**Problem details:** Convert the items starting at the line containing "Task: Click the browse button beside 网站目录" and ending at the line containing "Action: pos(767,323)" into a numbered list, skipping blank lines and omitting the pictures.

**The records:**
- - -
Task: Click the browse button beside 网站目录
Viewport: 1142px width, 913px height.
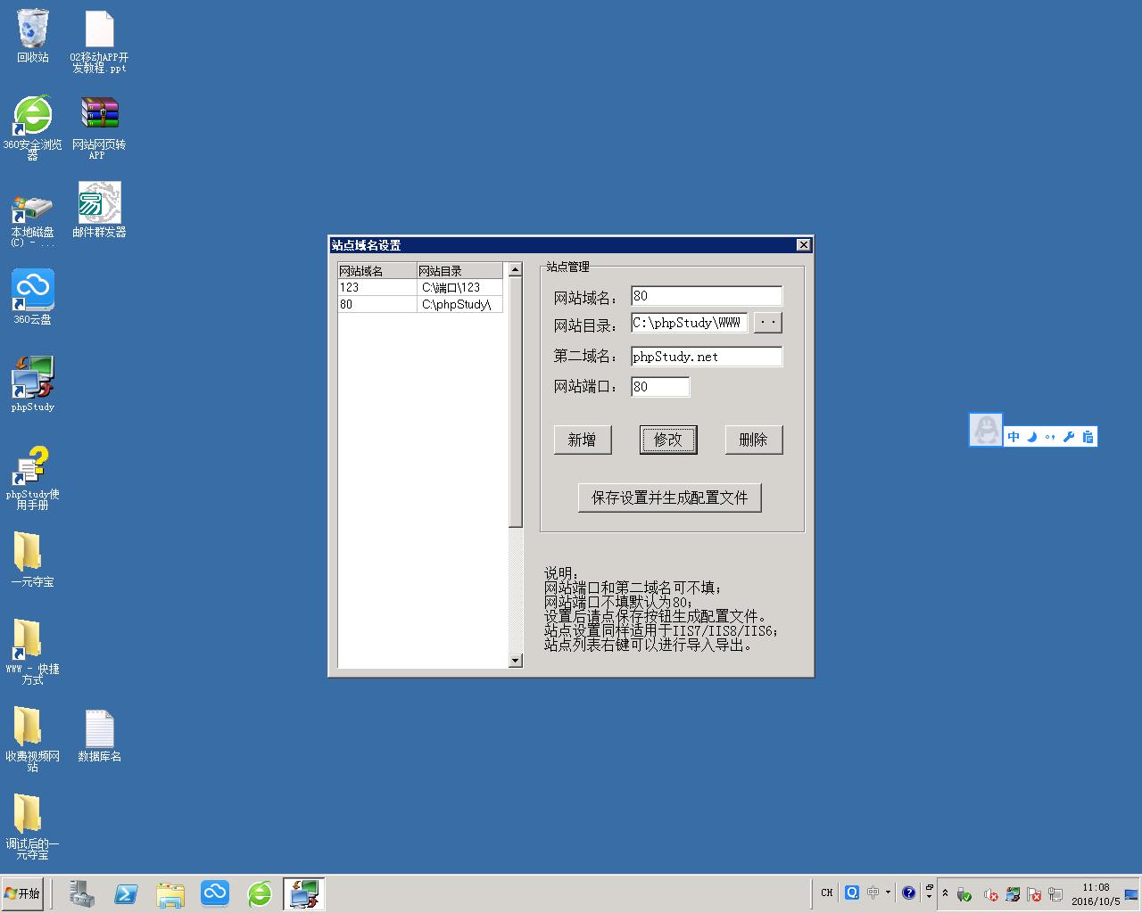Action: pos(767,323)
- - -
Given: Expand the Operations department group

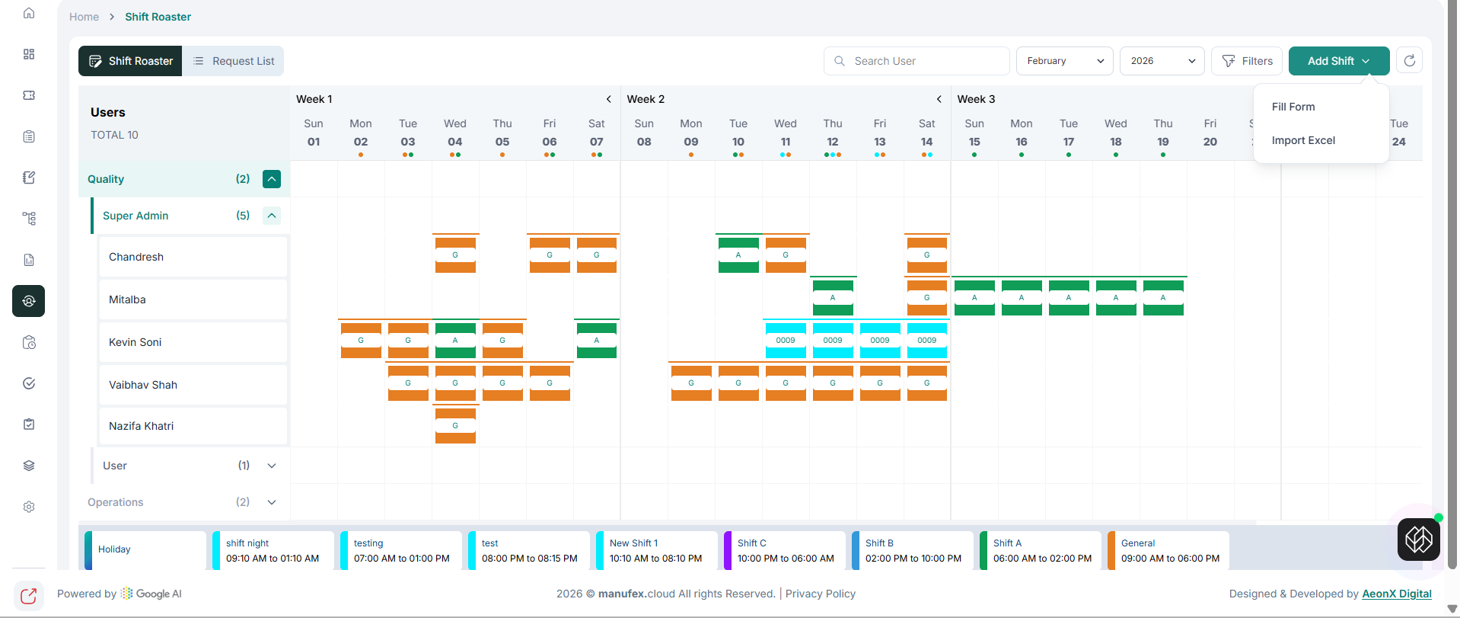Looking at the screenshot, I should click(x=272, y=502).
- - -
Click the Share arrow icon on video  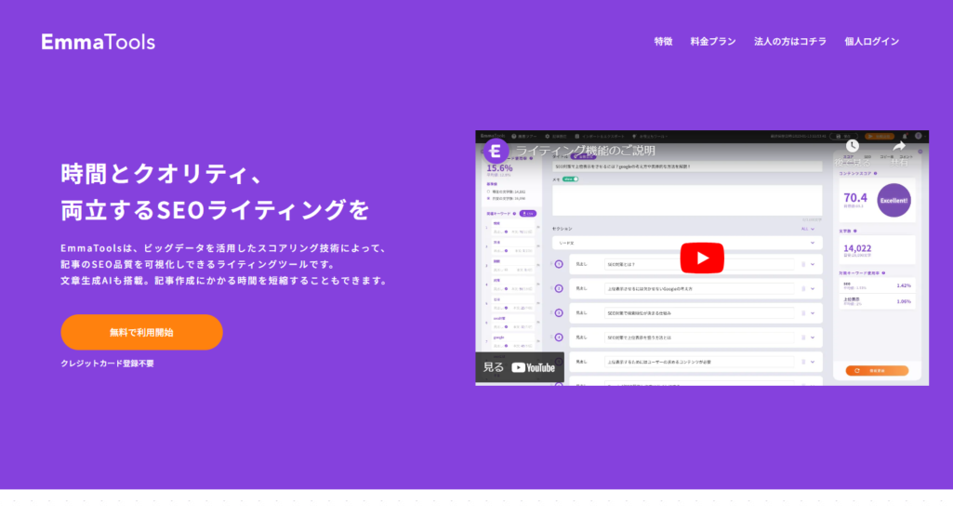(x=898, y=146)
- - -
**Written answer:**
1. Task: Click the browse button beside 网站目录
2. Viewport: 1142px width, 913px height.
3. Action: pos(767,323)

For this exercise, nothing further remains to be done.